The aim of this systematic review is to examine the efficacy of Garcinia extract, hydroxycitric acid (HCA) as a weight reduction agent, using data from randomised clinical trials (RCTs). Electronic and nonelectronic searches were conducted to identify relevant articles, with no restrictions in language or time. Two independent reviewers extracted the data and assessed the methodological quality of included studies. Twenty-three eligible trials were identified and twelve were included. Nine trials provided data suitable for statistical pooling. The meta-analysis revealed a small, statistically significant difference in weight loss favouring HCA over placebo (MD: −0.88 kg; 95% CI: −1.75, −0.00). Gastrointestinal adverse events were twice as common in the HCA group compared with placebo in one included study. It is concluded that the RCTs suggest that Garcinia extracts/HCA can cause short-term weight loss. The magnitude of the effect is small, and the clinical relevance is uncertain. Future trials should be more rigorous and better reported.

Introduction

The prevalence of overweight and obesity has increased over the last decade, and current measures have not been able to stem the tide. A wide variety of weight management strategies are presently available, and some involve the use of dietary supplements marketed as slimming aids. One such slimming aid is Garcinia extract, (-)-hydroxycitric acid (HCA).

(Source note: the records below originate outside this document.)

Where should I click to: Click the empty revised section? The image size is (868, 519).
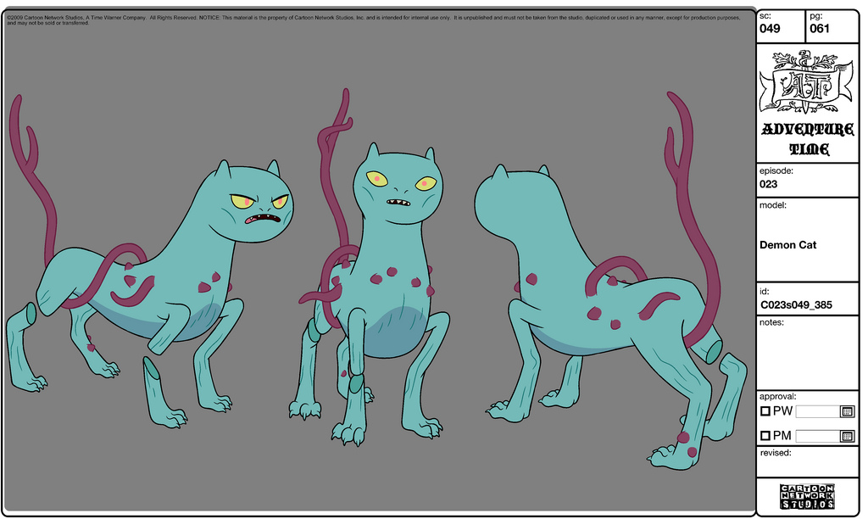pyautogui.click(x=807, y=466)
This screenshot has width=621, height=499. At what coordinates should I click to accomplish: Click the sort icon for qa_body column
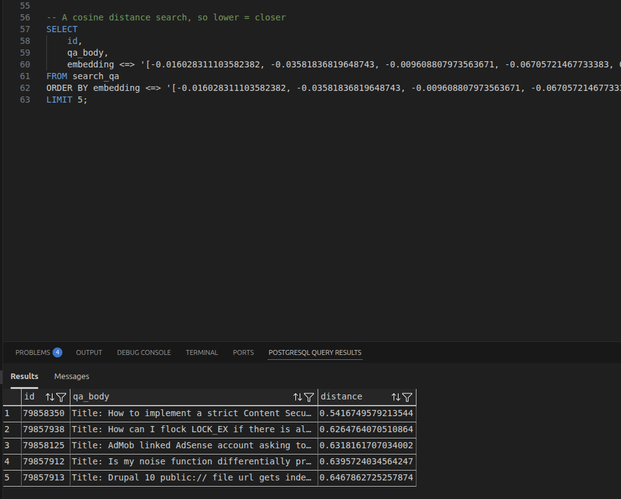pyautogui.click(x=298, y=397)

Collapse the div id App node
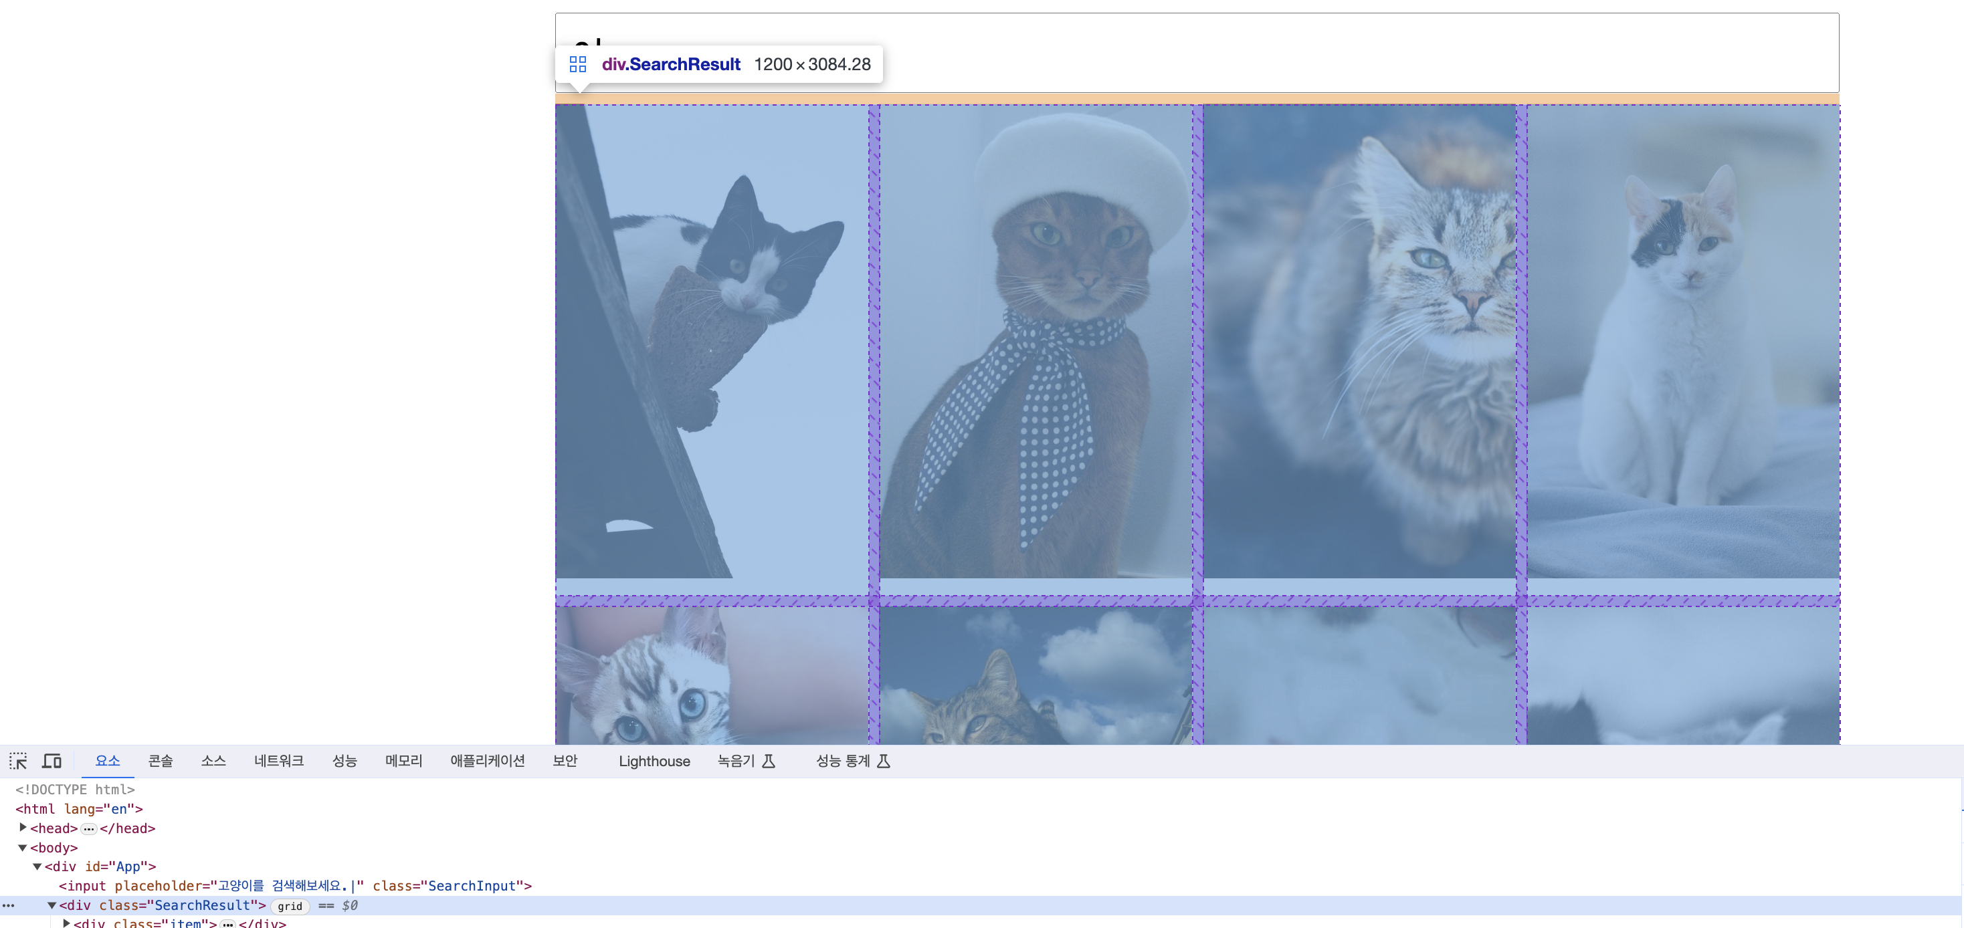[x=37, y=866]
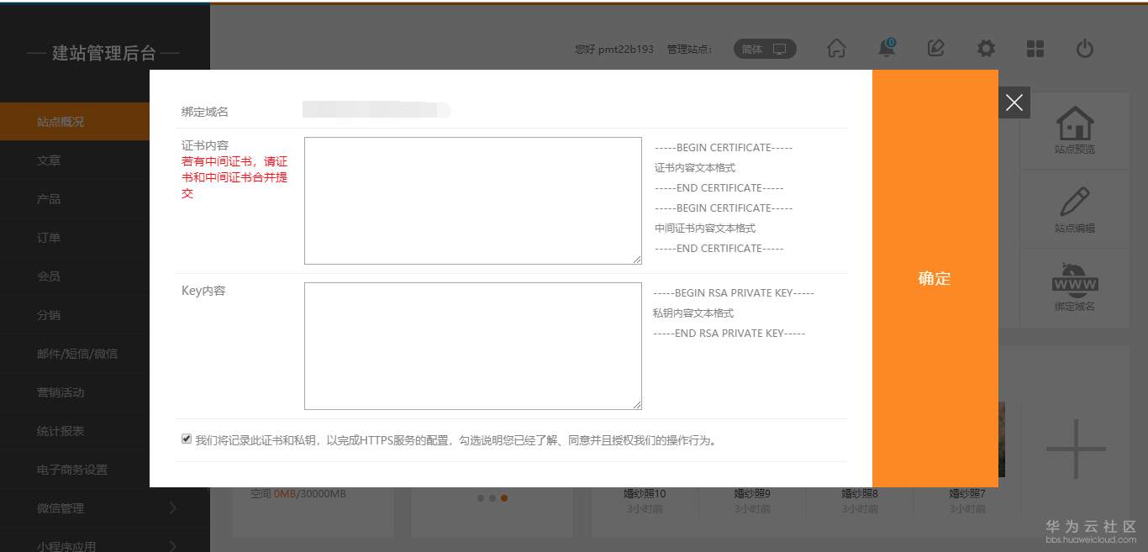Open the 简体 language selector

tap(763, 48)
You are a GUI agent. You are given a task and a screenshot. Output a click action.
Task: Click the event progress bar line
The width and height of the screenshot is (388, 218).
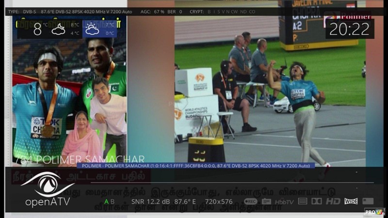(233, 183)
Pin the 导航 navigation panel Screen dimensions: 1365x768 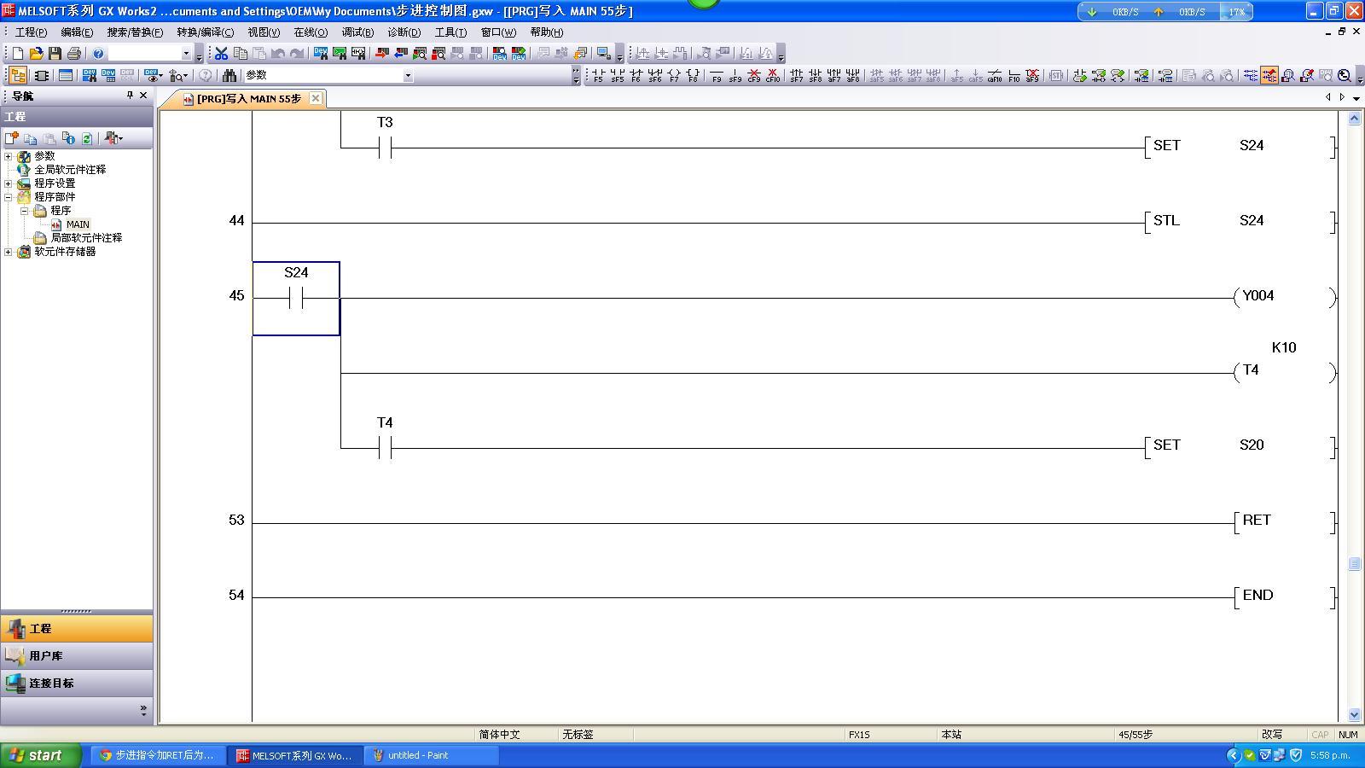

HCA is a derivative of citric acid and can be found in plant species native to South Asia such as Garcinia cambogia, Garcinia indica, and Garcinia atroviridis. HCA is usually marketed as a weight loss supplement either alone or in combination with other supplements. Some authors have suggested that HCA causes weight loss by competitively inhibiting the enzyme adenosine triphosphatase-citrate-lyase. HCA has also been reported to increase the release or availability of serotonin in the brain, thereby leading to appetite suppression. Other postulated weight loss mechanisms include inhibition of pancreatic alpha amylase and intestinal alpha glucosidase, thereby leading to a reduction in carbohydrate metabolism.

Animal studies have suggested that HCA causes weight loss, and human trials involving the use of HCA as a weight loss supplement have been carried out.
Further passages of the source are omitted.